В дни этого ожидания ко мне вдруг явились мать и сестра. Они ехали в Красноярск и проездом через Томск выпросили свидание со мной. Скоро, впрочем, мы опять распрощались, быть может надолго, и они уехали. Через два-три дня они обогнали на сибирском тракте нашу партию…

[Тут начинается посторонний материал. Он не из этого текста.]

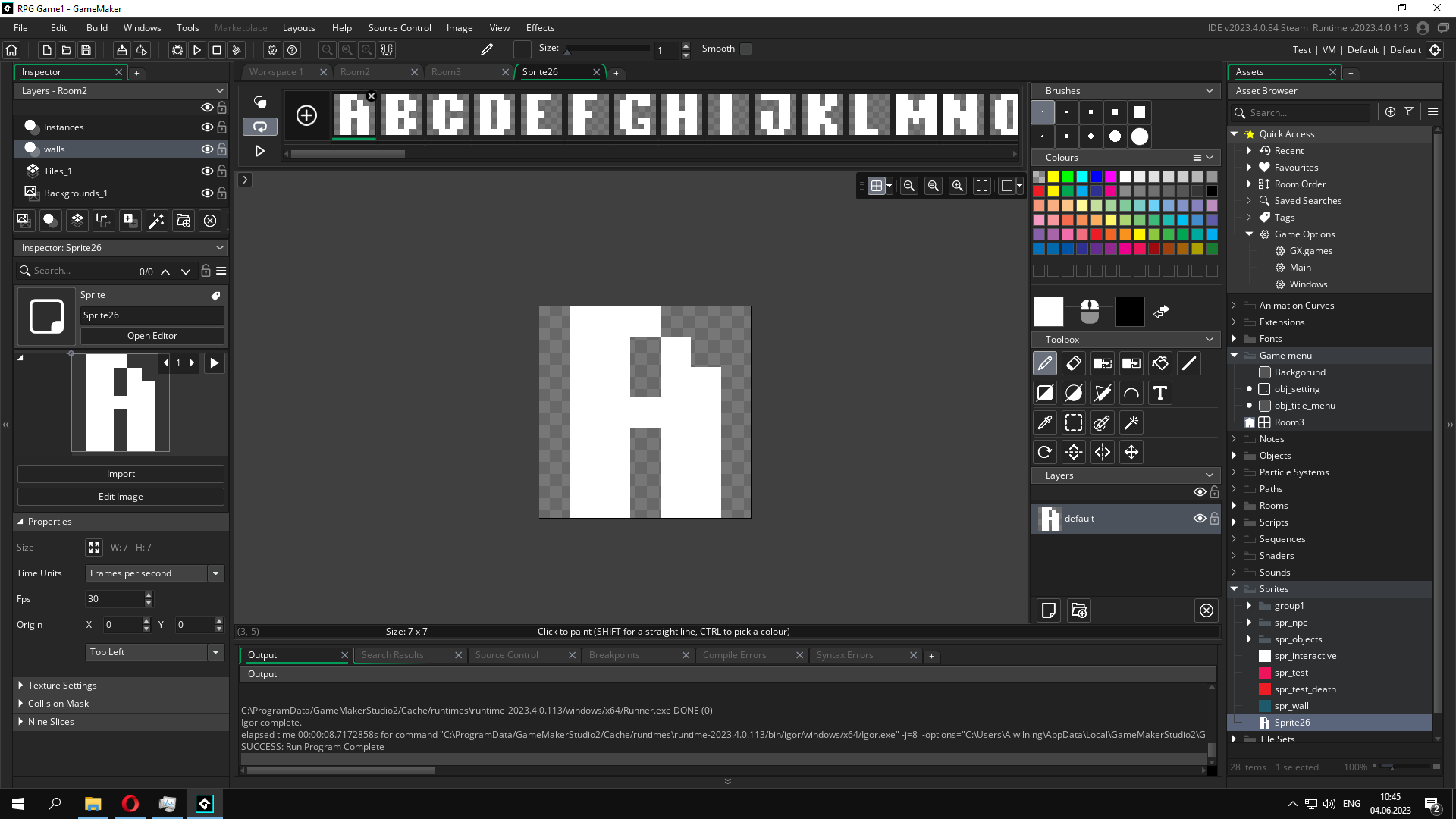
Task: Click the Edit Image button
Action: (x=121, y=497)
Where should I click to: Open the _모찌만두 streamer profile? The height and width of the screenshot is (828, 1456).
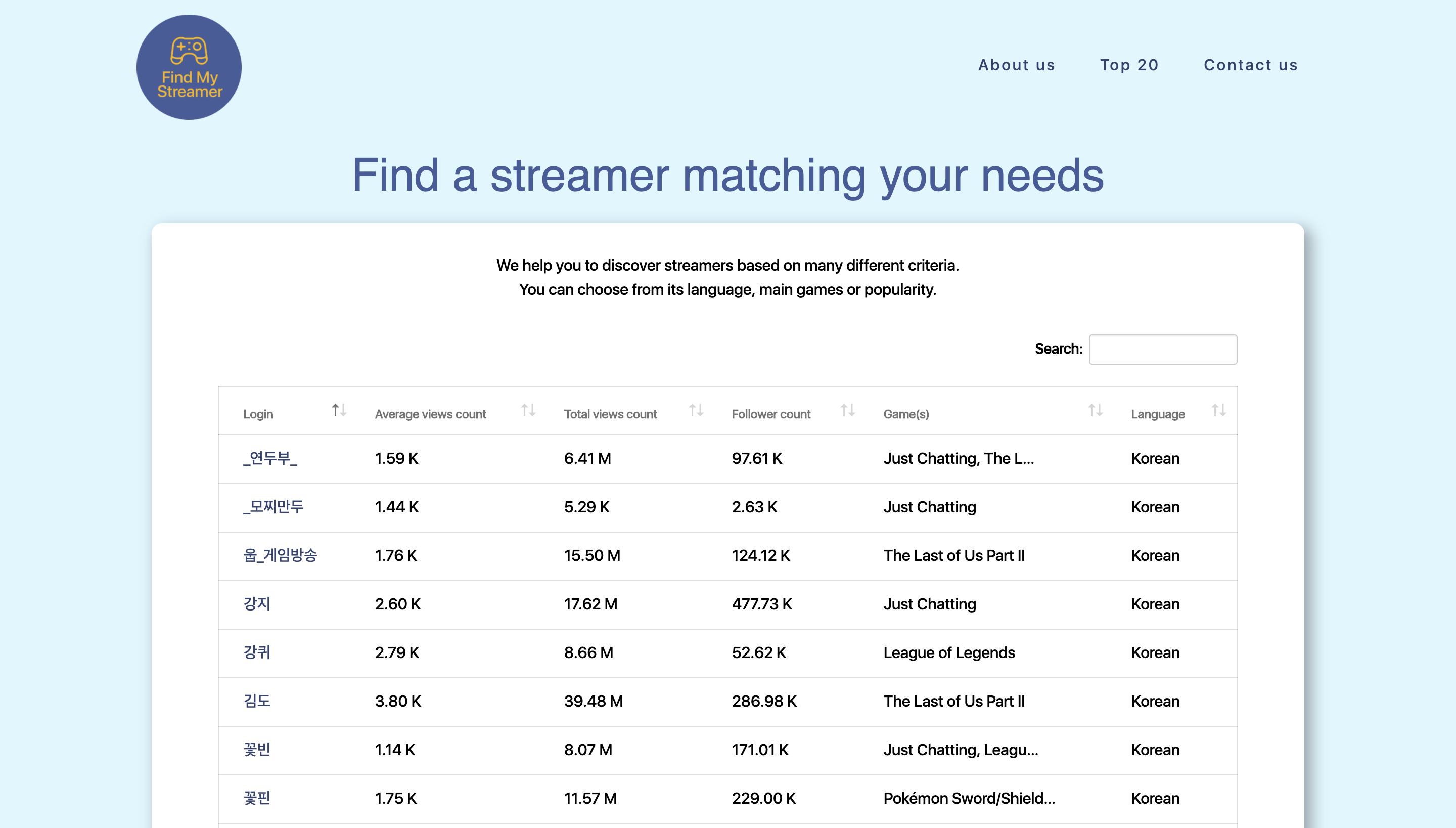coord(274,507)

Перед нами стоял немаловажный вопрос: кто и как нас повезет обратно; придется ли нам следовать этапом в сопровождении солдат конвойной команды, или нас повезут жандармы. Помимо удобств пути на почтовых, тут был и еще вопрос: жандармы были гораздо культурнее и уже привыкли к обращению с политическими… Конвойная команда, наоборот, состояла из людей грубых, привыкших к самому грубому обращению с уголовными. Их офицеры стояли немногим выше солдат в культурном отношении. Останавливаться пришлось бы на грязных, зараженных вшами и болезнями этапах. Поэтому совершенно понятна радость, с которой наши женщины встретили появившихся в глубине двора жандармов. Мы с Вноровским, сидя в своей комнате, услышали вдруг громкие рукоплескания и крики:
— Жандармы, жандармы, жандармы!..
Шесть жандармов подходили к дверям, вероятно удивленные этой радостной встречей. Им командировка была тоже выгодна: удавалось сэкономить на прогонах для тысячеверстных путешествий взад и вперед. Поэтому они тоже с удовольствием пускались в путь. Мы наскоро собрались, и обратное «лорис-меликовское» веяние помчало нас с востока на запад.

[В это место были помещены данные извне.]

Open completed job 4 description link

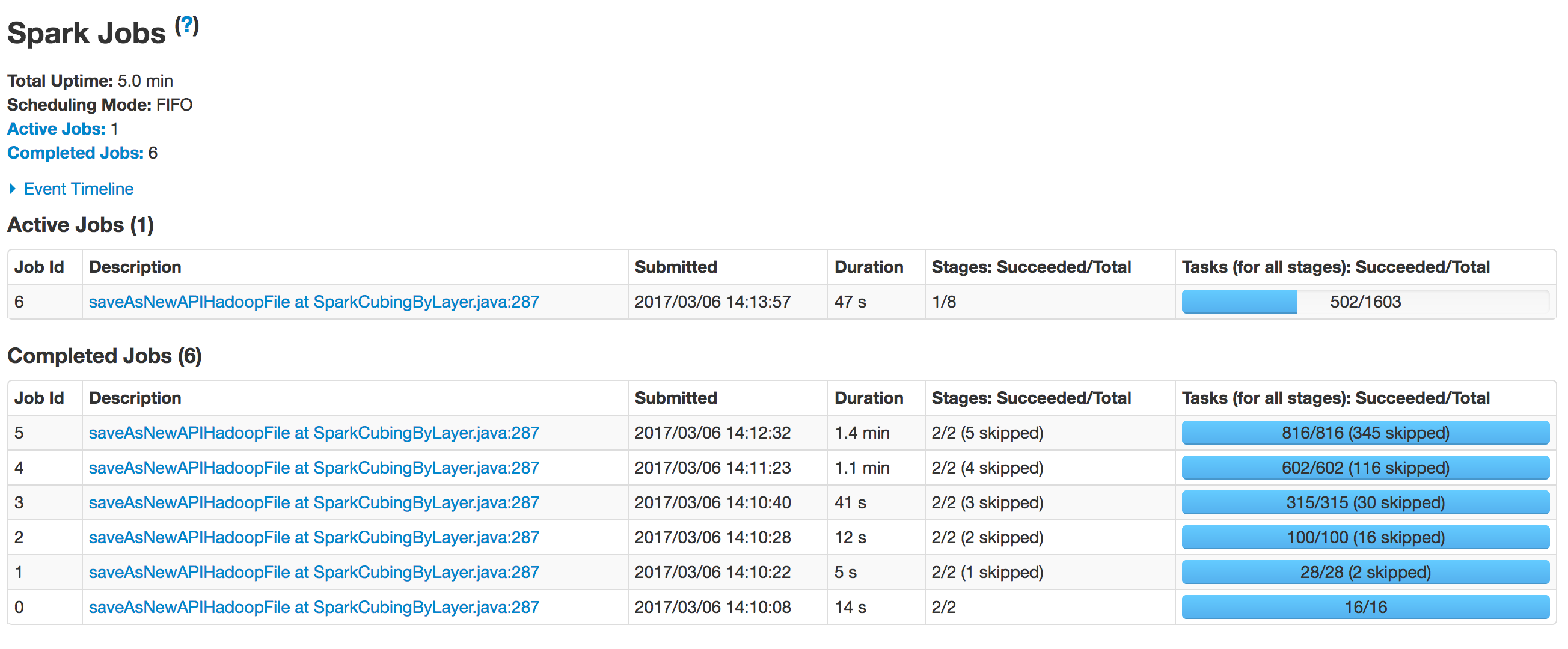coord(313,467)
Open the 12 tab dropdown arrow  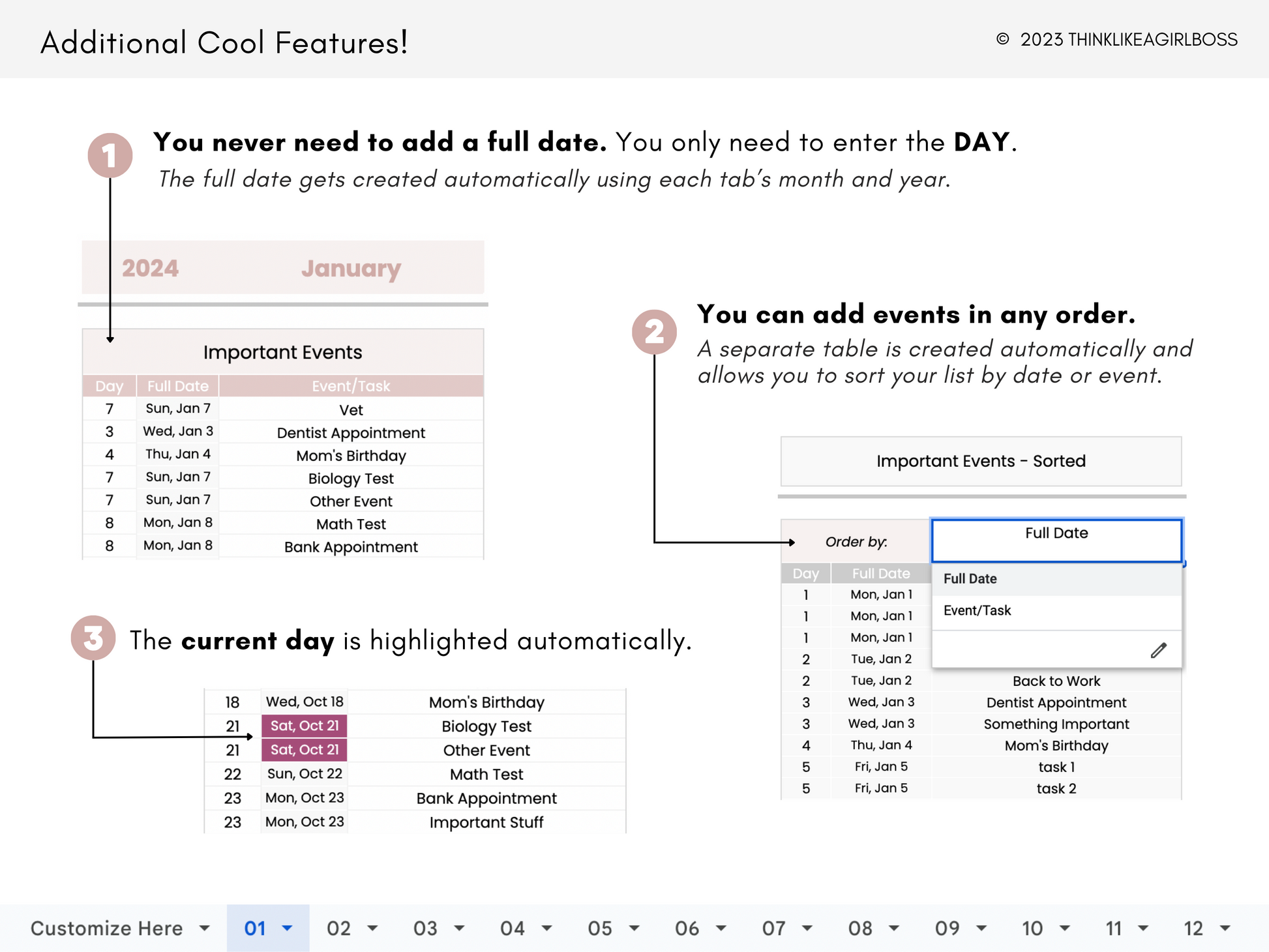pyautogui.click(x=1225, y=928)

Скоро мы прибыли в Тобольск. Здесь сразу же возник маленький конфликт. Меня, не помню зачем, вызвали сразу в контору, кажется, для расчета с жандармами за всю нашу небольшую партию. Когда я пришел в тюремный коридор, то здесь застал смотрителя и вызванного им полицеймейстера среди довольно резких объяснений с женщинами. Нас хотели рассадить всех по отдельным камерам, а они требовали, чтобы нам всем отвели одну большую камеру. Смотритель, грубый субъект с глупым, но хитрым лицом, очень горячился. Полицеймейстер — красивый офицер в форме сибирского казачьего войска — отвечал спокойно, но настаивал на «исполнении закона». Заметив, что с ним дело иметь легче, мы с Вноровским постарались объяснить ему положение: мы возвращаемся в Россию. Применять к нам лишние строгости нет никакой причины, а тут вдобавок дело идет о жизни одного из малюток.
3
Об этом см., между прочим, воспоминания И. П. Белоконского «Дань времени», стр. 166.